Numerous studies over the past 30 years have convincingly demonstrated that 30% of laboratory tests are unnecessary. A series of articles posted in this blog between September 2 and December 22, 2013, discussed the problems that arise from ordering too many laboratory tests. Unnecessary laboratory testing has the potential to cause both indirect and direct harm to patients. The more tests that are ordered, the greater the likelihood that a result will fall outside of the normal range. Reference ranges are usually set so that 95% of the healthy population falls within the reference range. This means that 5% of healthy individuals may fall outside of this range. If 20 laboratory tests are ordered, the probability of an abnormal result is 64%.

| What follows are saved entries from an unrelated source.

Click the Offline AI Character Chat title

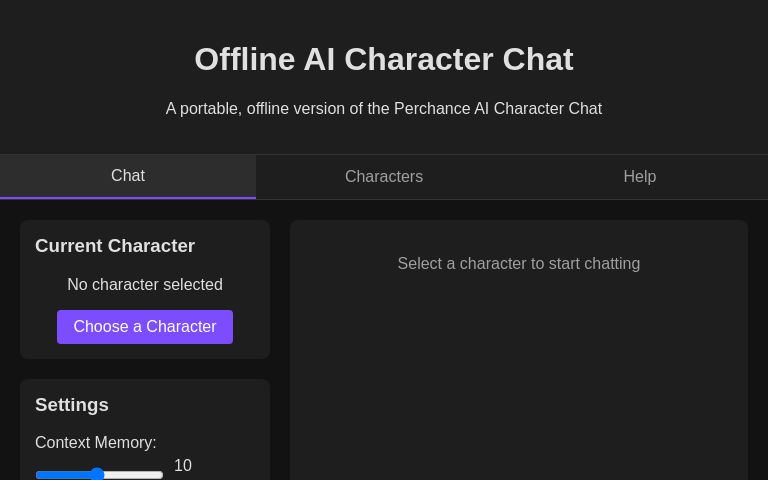click(x=384, y=59)
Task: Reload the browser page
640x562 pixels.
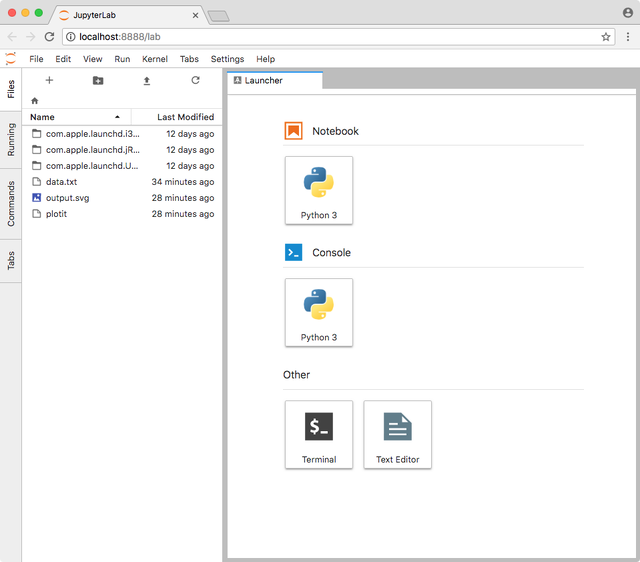Action: point(49,37)
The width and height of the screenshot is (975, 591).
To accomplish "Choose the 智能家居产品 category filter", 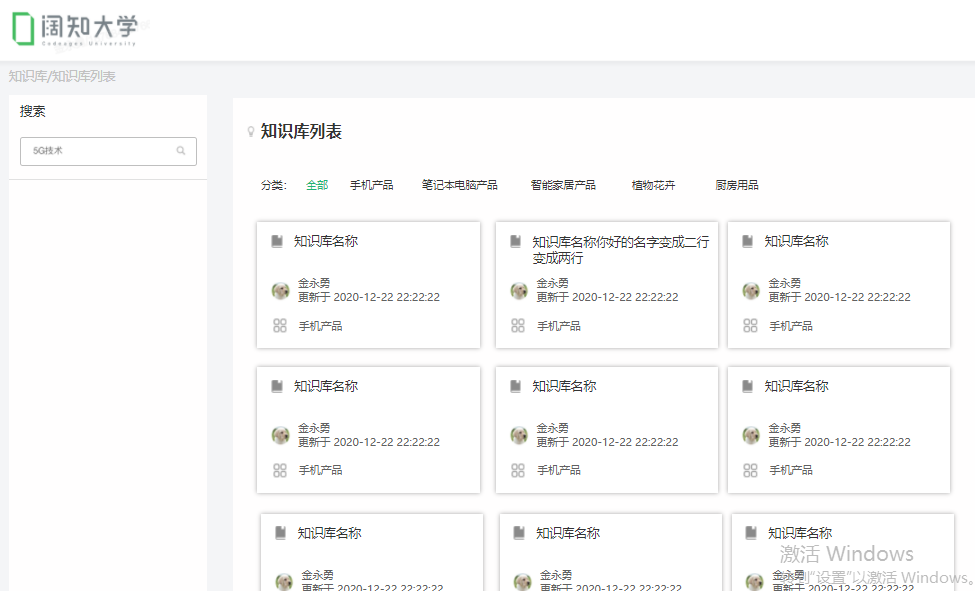I will click(563, 185).
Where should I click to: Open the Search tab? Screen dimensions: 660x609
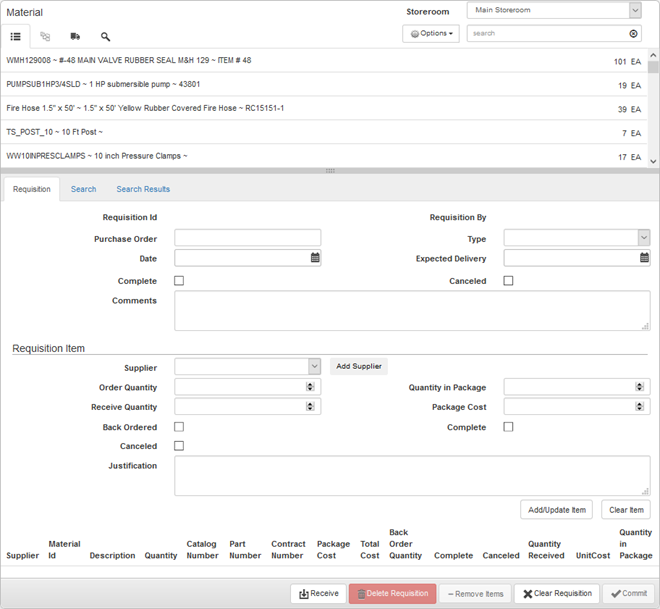pos(83,189)
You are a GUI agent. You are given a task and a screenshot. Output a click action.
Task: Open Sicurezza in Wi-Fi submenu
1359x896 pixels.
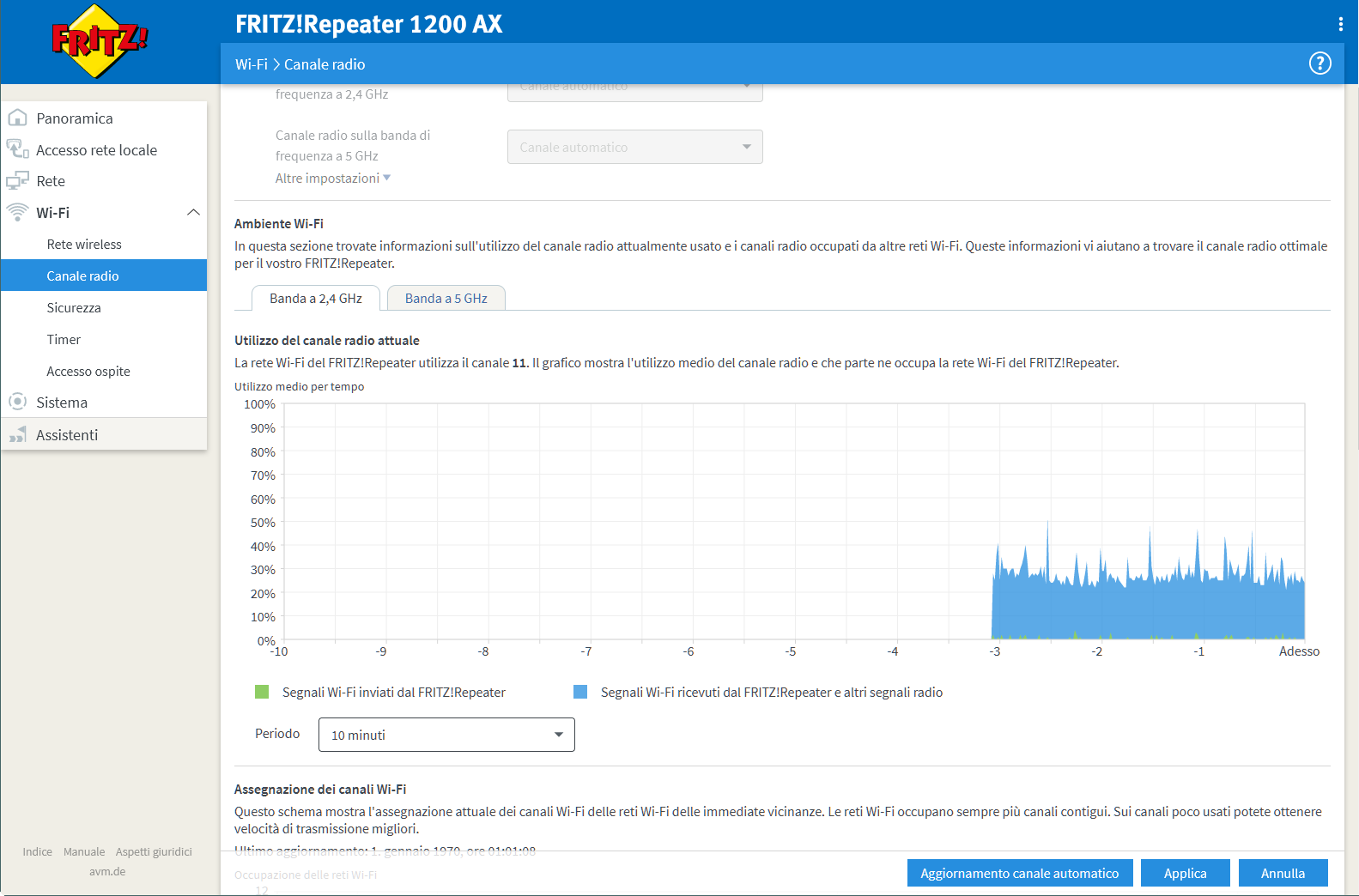pyautogui.click(x=74, y=307)

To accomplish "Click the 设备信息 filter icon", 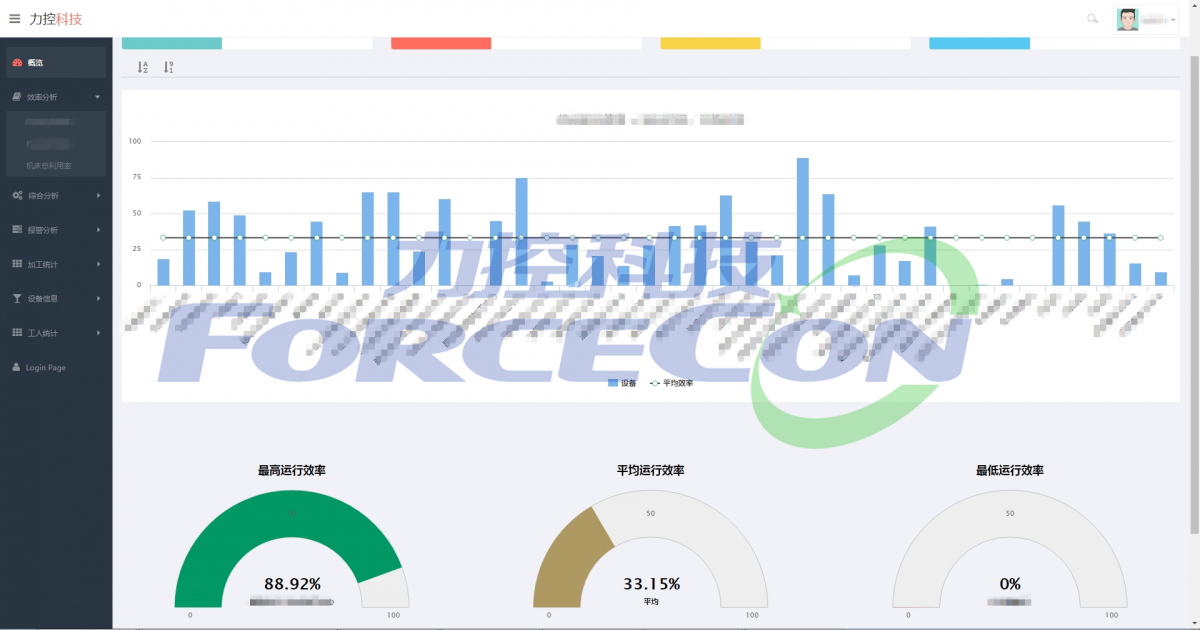I will click(x=17, y=298).

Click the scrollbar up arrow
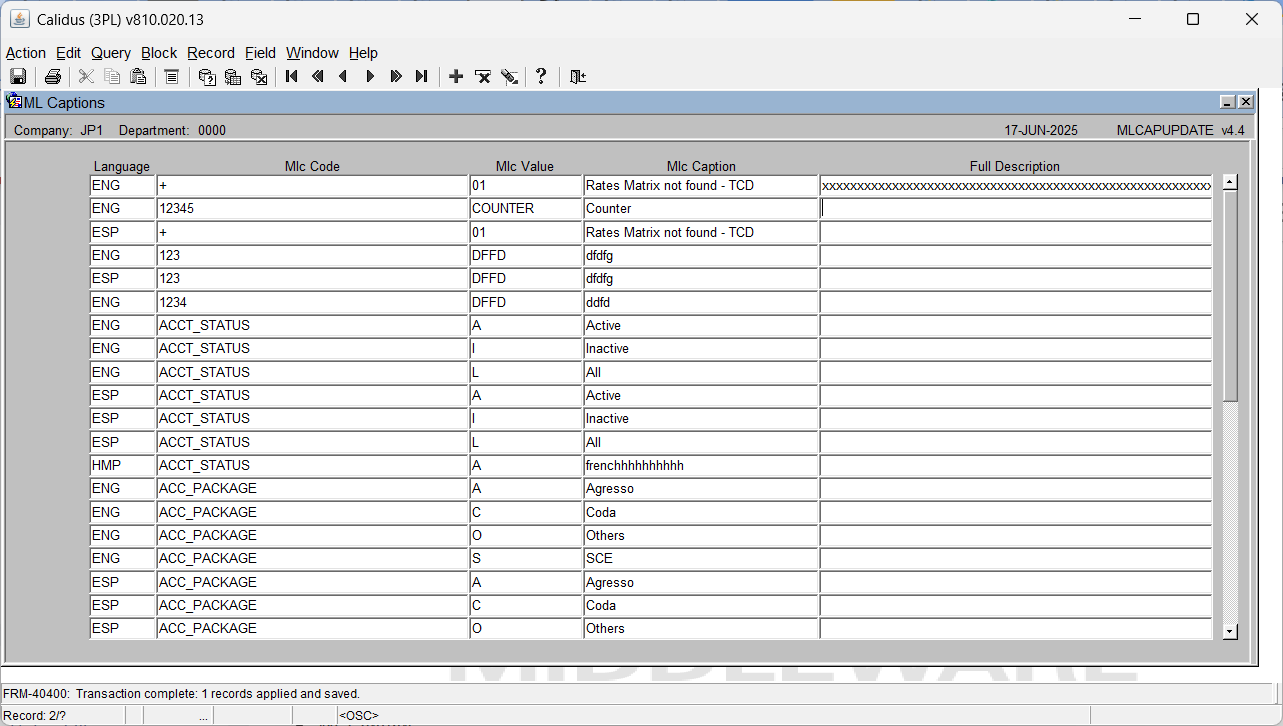[1230, 182]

Once a patient has an abnormal result, the test may be repeated or a confirmatory test is ordered. The patient may be referred to a specialist and imaging or an invasive procedure may be performed. Both of these have inherent risks.
A procedure may be unnecessarily postponed while this insignificant result is being pursued. The physician’s attention may be diverted from the primary problem leading to a diagnostic error. Patients may even develop iatrogenic anemia from repeat blood draws. This chain of events increases cost, worry, discomfort and risk.
The blog posted on October 20, 2013 specifically addressed the problems associated with health screening. Health screening is often promoted in the belief that it is always better to prevent or detect a disease early than to treat it later.
More recent research has discovered that health screening often finds insignificant abnormalities, called incidentalomas, that subsequently lead to over-diagnosis, overtreatment and possibly harm. In spite of this new data, patients usually opt for health screening because they tend to overestimate the risk reduction associated with screening and underestimate risk of intervention (Ann Fam Med 2012; 10:495-502).
Screening really promotes disease, not health. Today, the fastest way to get heart disease, autism, glaucoma, diabetes, vascular problems, osteoporosis and cancer is to be screened for it.
Aaron Carroll writes the Incidental Economist blog. On May 4, 2015, he elegantly explained the problems associated with health screening in his video, entitled,
Healthcare Triage: Frequent Lab Testing Isn’t Very Useful theincidentaleconomist.com/wordpress/heal…
I strongly recommend that readers of ClinLabNavigator take the time to watch this powerful video. I leave you with my favorite quote from Dr. Carroll, “Ordering a lab test is like picking your nose in public. If you find something, you better know what you are going to do with it.”